Please rewrite every line from the one containing "Task: Click the ΠΡΩΤΕΣΙΛΑΟΣ team cell" through the one containing "Action: click(1190, 500)", inclusive, and scale the coordinates in the answers by 0.65, rounding to whole numbers with halves going up. Leave every number in the requests unchanged, and return only those lines.

--- Start of GIVEN DATA ---

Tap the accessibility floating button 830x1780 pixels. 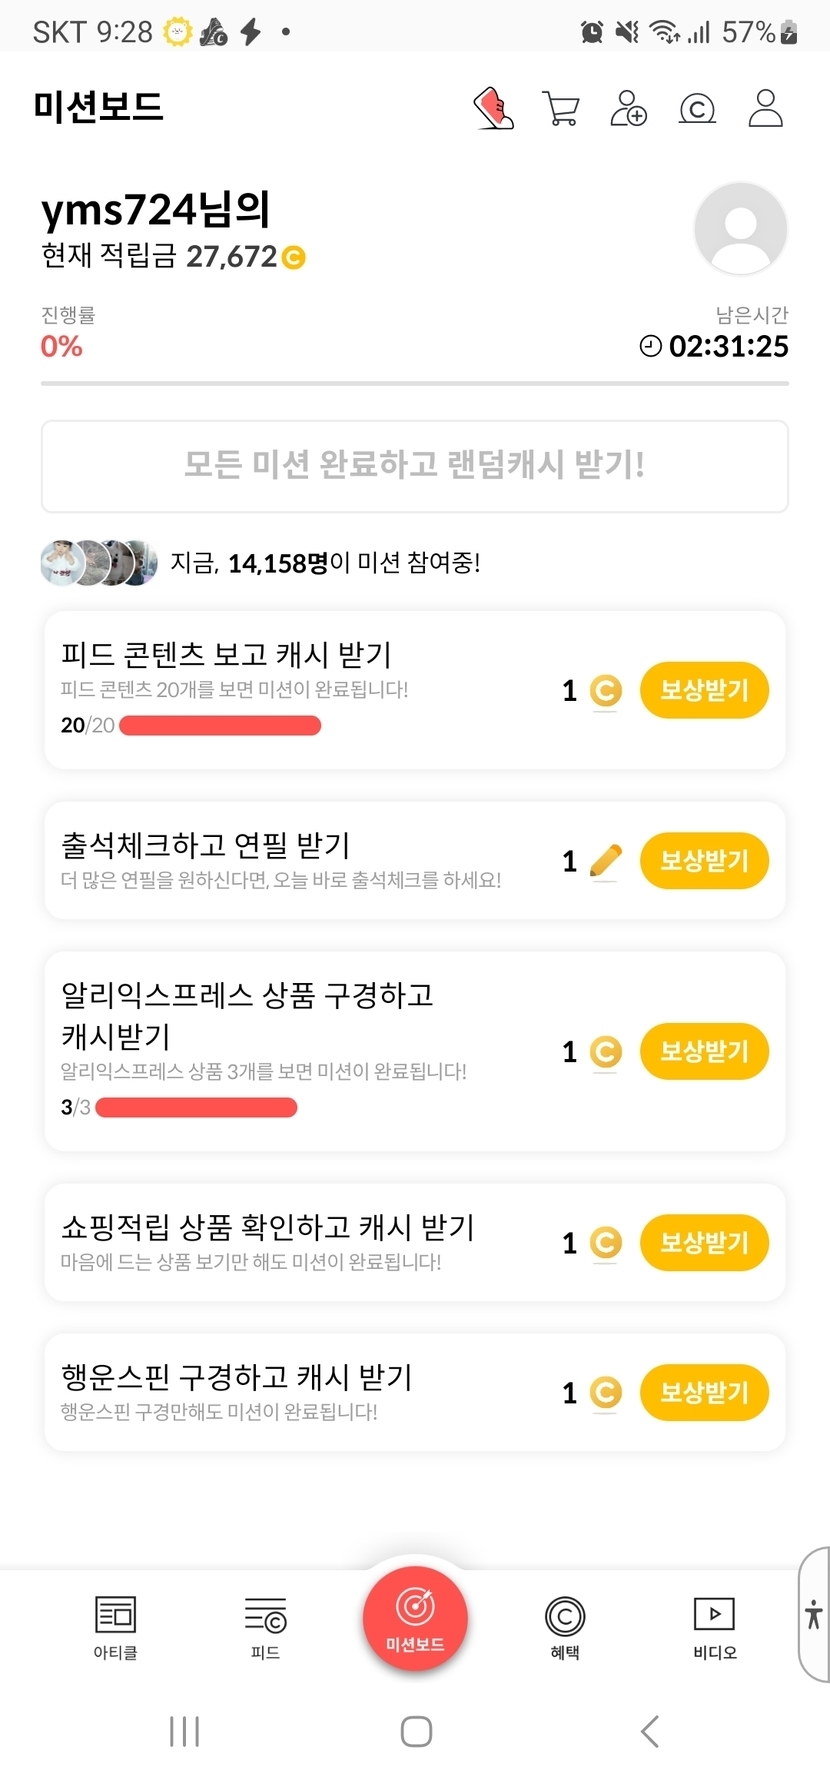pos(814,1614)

--- End of GIVEN DATA ---
--- Start of GIVEN DATA ---

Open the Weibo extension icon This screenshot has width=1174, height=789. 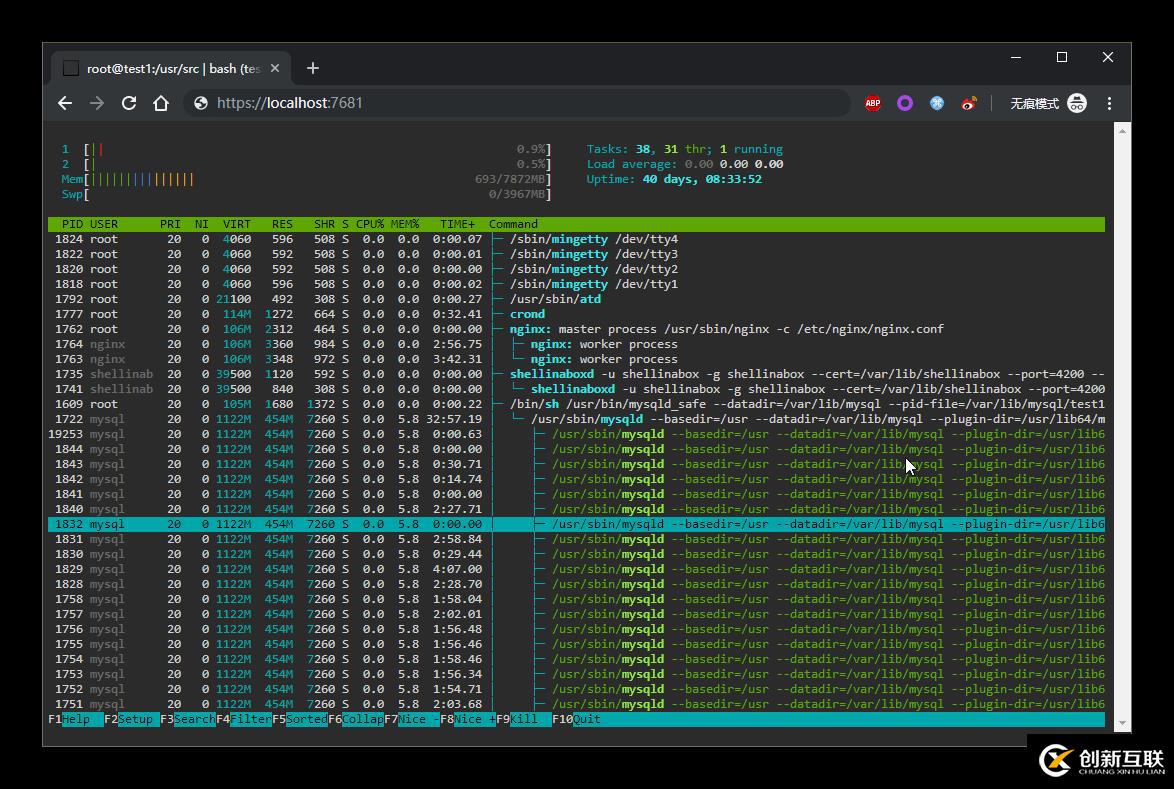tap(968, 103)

--- End of GIVEN DATA ---
--- Start of GIVEN DATA ---

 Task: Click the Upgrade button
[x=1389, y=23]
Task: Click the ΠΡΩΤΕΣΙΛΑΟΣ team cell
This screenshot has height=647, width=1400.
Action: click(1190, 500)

--- End of GIVEN DATA ---

> **ANSWER TO THE PROBLEM**:
Task: Click the ΠΡΩΤΕΣΙΛΑΟΣ team cell
This screenshot has height=647, width=1400.
Action: click(774, 325)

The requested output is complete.